Defunct political party in Romania

The Democratic Front of National Salvation (Frontul Democrat al Salvării Naționale, FDSN) was a Romanian political party formed by former President Ion Iliescu and his supporters stemming from the National Salvation Front (FSN) on 7 April 1992. It was the result of the breakup of the previously ruling FSN during the early 1990s.

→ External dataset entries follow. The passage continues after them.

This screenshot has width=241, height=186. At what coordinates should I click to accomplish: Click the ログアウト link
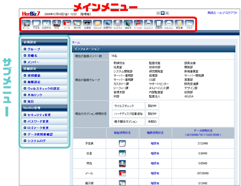tap(231, 13)
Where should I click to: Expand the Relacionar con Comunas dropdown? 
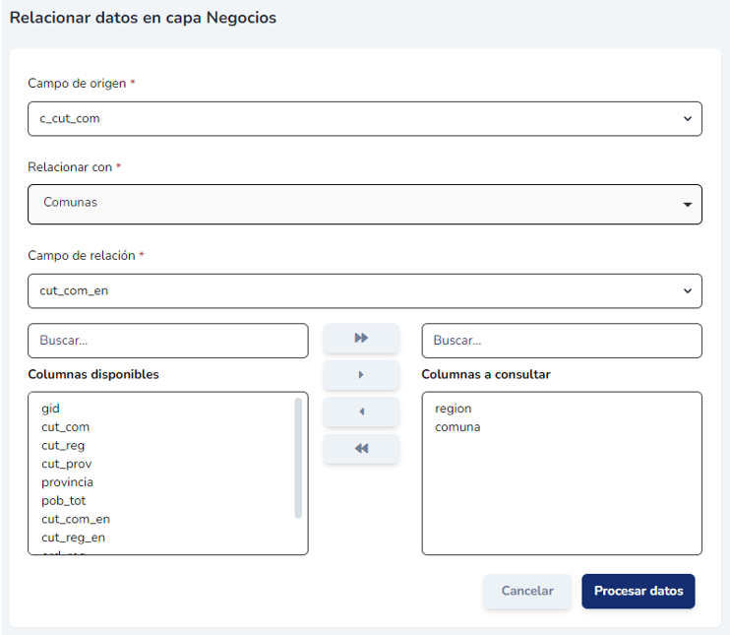tap(364, 204)
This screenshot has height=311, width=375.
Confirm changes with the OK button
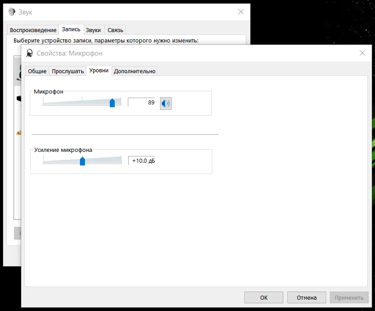point(264,297)
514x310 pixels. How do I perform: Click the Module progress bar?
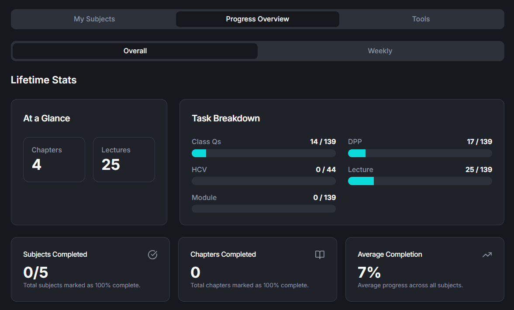click(263, 209)
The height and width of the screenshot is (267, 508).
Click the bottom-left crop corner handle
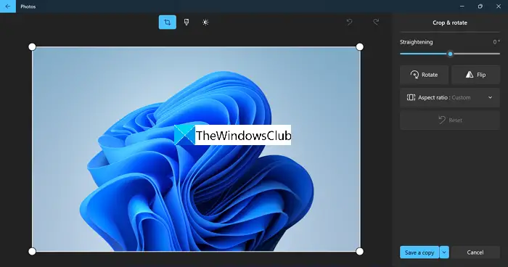32,252
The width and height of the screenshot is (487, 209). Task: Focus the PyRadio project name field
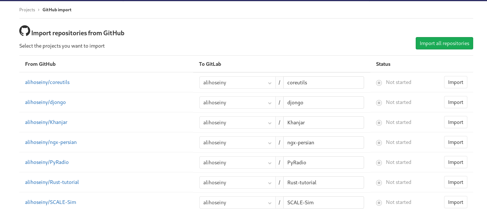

The smaller wing led by Petre Roman continued using the brand FSN. Unlike the Petre Roman wing of the FSN, which wanted faster economic reforms, the FDSN advocated for a socialist democracy and a slower pace of transition from the communist command economy to a social market economy. On 10 July 1993, the FDSN merged with the Romanian Socialist Democratic Party (PSDR), the Republican Party, and the Cooperative Party, creating the Party of Social Democracy in Romania (PDSR). In 2001, PDSR merged with PSDR to create the present-day Social Democratic Party (PSD).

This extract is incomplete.